TASK INSTRUCTIONS:
Restate verbatim the span of lines below between the line with "Screen dimensions: 1199x2576" and the line with "Given: Return to the General step", including those two lines, and only that span.

SOURCE MATERIAL:
>>
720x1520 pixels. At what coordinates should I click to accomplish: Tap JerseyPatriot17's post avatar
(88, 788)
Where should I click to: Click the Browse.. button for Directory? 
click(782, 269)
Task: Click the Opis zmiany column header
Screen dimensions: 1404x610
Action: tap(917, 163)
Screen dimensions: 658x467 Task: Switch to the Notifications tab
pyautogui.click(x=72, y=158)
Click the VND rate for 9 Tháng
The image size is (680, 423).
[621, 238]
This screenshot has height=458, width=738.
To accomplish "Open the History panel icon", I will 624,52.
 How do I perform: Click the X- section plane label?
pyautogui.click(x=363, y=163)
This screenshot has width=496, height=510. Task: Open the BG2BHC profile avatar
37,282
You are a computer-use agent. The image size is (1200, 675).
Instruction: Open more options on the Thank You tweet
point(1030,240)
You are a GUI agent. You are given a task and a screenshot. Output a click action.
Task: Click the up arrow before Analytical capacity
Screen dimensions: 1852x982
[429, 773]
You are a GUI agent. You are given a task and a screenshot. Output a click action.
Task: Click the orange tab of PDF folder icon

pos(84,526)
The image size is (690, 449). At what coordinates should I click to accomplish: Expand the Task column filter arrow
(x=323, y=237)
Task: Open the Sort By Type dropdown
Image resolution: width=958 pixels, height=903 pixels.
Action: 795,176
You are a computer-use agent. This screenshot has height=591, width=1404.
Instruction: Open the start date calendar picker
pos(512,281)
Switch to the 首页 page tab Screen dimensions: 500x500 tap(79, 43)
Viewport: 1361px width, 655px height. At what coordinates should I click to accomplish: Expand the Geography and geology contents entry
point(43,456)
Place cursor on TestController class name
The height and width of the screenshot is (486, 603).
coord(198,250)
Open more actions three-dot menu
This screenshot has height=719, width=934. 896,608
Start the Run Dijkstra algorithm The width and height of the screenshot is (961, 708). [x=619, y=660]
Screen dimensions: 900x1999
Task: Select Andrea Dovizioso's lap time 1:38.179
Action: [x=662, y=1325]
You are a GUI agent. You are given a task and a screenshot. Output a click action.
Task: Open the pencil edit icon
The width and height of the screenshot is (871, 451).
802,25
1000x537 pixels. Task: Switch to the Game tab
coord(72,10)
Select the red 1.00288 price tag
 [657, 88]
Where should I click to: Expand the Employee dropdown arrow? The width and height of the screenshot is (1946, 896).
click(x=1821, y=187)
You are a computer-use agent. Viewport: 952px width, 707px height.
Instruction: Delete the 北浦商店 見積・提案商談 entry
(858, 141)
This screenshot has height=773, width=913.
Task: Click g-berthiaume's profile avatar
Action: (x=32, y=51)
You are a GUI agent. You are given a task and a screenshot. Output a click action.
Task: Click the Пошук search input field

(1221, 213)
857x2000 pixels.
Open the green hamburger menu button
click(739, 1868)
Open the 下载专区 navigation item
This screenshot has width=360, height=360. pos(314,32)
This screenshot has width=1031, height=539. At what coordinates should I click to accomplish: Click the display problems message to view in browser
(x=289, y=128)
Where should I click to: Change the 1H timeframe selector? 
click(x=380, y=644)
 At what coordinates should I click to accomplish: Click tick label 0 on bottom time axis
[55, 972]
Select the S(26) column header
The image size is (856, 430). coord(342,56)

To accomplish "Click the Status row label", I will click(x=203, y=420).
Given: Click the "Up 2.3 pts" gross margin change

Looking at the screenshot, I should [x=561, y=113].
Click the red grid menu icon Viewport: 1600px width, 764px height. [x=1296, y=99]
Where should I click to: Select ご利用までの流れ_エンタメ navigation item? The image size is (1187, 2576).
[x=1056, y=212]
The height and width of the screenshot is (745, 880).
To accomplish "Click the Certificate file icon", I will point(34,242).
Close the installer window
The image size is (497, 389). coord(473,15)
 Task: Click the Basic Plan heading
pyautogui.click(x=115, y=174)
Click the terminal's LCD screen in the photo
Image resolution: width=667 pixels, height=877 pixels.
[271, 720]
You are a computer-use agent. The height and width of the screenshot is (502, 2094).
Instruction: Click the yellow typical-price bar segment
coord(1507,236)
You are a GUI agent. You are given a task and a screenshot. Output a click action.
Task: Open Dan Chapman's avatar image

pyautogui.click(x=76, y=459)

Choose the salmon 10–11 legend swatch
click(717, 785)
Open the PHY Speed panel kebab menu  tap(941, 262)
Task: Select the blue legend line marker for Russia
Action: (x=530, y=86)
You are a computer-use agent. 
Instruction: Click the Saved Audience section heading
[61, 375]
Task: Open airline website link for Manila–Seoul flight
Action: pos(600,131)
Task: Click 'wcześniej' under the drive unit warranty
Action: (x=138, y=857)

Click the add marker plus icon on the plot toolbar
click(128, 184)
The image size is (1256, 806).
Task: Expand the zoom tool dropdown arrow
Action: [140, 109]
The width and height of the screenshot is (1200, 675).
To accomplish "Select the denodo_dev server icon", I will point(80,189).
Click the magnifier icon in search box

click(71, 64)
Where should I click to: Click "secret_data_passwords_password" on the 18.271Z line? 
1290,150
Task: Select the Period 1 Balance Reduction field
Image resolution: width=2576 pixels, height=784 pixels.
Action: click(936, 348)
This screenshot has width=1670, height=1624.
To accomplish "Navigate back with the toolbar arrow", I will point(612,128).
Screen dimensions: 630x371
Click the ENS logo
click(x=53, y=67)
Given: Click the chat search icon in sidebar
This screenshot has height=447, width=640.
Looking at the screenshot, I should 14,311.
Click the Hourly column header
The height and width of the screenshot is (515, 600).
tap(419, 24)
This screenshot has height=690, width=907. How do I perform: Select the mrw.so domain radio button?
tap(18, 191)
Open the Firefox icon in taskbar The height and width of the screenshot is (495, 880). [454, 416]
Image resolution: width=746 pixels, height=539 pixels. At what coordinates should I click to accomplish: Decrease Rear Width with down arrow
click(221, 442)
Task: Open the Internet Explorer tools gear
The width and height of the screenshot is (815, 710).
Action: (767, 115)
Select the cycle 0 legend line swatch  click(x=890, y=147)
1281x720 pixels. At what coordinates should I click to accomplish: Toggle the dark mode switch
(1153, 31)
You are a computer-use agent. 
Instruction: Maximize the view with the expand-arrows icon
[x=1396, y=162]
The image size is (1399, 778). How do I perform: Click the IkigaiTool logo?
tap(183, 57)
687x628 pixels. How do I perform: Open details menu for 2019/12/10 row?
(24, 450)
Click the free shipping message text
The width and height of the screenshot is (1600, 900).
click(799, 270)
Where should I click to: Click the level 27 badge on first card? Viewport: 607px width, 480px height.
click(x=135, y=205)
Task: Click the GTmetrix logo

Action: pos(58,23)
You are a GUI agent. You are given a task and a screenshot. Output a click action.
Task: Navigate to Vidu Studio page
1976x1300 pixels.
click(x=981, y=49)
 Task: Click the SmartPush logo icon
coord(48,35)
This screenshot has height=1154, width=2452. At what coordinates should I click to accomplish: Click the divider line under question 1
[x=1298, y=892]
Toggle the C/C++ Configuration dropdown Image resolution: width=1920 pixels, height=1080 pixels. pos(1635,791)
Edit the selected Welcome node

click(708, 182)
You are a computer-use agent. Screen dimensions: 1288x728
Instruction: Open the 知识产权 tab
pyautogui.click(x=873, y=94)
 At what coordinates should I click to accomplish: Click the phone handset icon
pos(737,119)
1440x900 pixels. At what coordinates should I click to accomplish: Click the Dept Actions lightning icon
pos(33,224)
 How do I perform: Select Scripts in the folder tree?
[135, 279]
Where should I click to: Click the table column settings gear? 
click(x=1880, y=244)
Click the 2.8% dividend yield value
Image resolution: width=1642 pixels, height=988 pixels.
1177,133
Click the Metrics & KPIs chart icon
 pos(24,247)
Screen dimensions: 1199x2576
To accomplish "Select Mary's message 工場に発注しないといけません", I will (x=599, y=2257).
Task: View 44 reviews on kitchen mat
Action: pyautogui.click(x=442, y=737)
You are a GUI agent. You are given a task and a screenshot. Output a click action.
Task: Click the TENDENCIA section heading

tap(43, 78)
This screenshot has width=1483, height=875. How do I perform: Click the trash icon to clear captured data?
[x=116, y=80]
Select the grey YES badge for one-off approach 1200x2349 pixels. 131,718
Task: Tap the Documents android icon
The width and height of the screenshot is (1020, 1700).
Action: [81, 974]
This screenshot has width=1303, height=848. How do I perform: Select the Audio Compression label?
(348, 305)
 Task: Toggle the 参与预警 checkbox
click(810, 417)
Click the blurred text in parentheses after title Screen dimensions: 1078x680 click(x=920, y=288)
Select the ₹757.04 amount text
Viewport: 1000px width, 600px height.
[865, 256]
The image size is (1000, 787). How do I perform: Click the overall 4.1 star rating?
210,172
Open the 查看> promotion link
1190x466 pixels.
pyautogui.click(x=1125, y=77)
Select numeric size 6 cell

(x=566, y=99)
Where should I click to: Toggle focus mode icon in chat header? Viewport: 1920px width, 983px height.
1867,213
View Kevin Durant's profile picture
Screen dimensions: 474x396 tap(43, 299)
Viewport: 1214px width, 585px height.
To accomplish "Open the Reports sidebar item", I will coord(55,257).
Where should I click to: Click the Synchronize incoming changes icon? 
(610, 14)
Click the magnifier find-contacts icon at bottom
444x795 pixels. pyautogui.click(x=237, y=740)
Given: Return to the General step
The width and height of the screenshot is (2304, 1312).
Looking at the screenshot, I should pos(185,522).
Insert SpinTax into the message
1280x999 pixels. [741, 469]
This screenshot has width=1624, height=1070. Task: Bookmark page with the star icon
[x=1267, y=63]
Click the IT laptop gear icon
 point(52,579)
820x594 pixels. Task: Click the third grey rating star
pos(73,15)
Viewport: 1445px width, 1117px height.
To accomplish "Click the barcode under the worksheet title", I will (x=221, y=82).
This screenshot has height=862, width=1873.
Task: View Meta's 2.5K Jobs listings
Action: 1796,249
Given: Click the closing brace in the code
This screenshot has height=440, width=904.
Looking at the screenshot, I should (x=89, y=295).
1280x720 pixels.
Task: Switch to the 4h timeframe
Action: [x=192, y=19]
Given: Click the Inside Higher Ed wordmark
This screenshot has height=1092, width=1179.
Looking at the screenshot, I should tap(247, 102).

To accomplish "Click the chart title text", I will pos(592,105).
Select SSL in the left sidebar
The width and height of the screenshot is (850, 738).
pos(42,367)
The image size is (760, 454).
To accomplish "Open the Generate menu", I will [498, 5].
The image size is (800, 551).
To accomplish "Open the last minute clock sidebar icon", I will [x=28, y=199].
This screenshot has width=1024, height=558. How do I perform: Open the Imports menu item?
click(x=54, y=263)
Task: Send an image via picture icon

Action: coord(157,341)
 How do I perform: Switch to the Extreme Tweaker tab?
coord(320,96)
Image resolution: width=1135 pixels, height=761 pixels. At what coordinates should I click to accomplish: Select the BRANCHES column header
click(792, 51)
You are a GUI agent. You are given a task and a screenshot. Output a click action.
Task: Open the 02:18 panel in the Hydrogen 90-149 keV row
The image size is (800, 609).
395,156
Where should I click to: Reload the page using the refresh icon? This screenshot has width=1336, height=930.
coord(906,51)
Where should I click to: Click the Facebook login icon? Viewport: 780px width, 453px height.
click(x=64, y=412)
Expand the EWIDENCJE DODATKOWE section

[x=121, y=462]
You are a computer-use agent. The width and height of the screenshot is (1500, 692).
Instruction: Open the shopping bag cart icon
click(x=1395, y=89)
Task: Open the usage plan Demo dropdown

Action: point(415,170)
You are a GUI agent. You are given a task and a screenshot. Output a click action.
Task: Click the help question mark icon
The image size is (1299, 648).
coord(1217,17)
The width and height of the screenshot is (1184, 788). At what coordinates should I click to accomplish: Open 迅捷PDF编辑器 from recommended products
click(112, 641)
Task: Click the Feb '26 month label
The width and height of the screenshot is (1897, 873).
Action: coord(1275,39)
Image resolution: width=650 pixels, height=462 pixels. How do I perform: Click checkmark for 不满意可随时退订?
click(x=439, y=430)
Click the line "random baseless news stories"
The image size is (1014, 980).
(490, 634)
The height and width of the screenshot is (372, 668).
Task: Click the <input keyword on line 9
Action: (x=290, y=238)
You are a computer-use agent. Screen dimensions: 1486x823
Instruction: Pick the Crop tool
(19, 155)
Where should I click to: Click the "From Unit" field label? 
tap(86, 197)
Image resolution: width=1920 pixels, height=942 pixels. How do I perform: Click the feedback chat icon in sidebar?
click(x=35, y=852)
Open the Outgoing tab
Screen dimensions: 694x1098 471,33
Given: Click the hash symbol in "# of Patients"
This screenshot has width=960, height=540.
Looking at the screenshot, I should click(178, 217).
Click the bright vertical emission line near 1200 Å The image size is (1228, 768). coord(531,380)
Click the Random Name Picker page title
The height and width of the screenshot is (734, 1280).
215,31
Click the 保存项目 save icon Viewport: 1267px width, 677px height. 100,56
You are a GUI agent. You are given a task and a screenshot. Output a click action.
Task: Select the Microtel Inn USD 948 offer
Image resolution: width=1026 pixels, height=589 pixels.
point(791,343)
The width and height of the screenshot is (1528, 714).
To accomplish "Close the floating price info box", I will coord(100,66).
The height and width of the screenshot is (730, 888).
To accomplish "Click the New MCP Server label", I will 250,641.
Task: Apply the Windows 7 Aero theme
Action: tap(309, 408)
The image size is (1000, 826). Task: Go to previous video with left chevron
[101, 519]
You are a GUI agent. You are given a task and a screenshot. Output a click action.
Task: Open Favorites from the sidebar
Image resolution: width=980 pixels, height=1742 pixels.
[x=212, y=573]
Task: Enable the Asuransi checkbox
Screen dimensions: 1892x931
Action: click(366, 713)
<<
EXERCISE RESPONSE:
Screen dimensions: 1199x2576
To accomplish "Select Mary's message 工場に発注しないといけません", I will (x=599, y=2257).
Task: View 44 reviews on kitchen mat
Action: pyautogui.click(x=442, y=737)
You are a GUI agent. You are given a task and a screenshot. Output a click action.
Task: Click the TENDENCIA section heading

tap(43, 78)
This screenshot has width=1483, height=875. How do I perform: Click the trash icon to clear captured data?
[x=116, y=80]
Select the grey YES badge for one-off approach 1200x2349 pixels. 131,718
Task: Tap the Documents android icon
The width and height of the screenshot is (1020, 1700).
Action: [81, 974]
This screenshot has width=1303, height=848. How do I perform: Select the Audio Compression label?
(348, 305)
 Task: Toggle the 参与预警 checkbox
click(810, 417)
Click the blurred text in parentheses after title Screen dimensions: 1078x680 click(x=920, y=288)
Select the ₹757.04 amount text
Viewport: 1000px width, 600px height.
[865, 256]
The image size is (1000, 787). How do I perform: Click the overall 4.1 star rating?
210,172
Open the 查看> promotion link
1190x466 pixels.
pyautogui.click(x=1125, y=77)
Select numeric size 6 cell

(x=566, y=99)
Where should I click to: Toggle focus mode icon in chat header? Viewport: 1920px width, 983px height.
1867,213
View Kevin Durant's profile picture
Screen dimensions: 474x396 tap(43, 299)
Viewport: 1214px width, 585px height.
To accomplish "Open the Reports sidebar item", I will coord(55,257).
Where should I click to: Click the Synchronize incoming changes icon? 
(610, 14)
Click the magnifier find-contacts icon at bottom
444x795 pixels. pyautogui.click(x=237, y=740)
Given: Return to the General step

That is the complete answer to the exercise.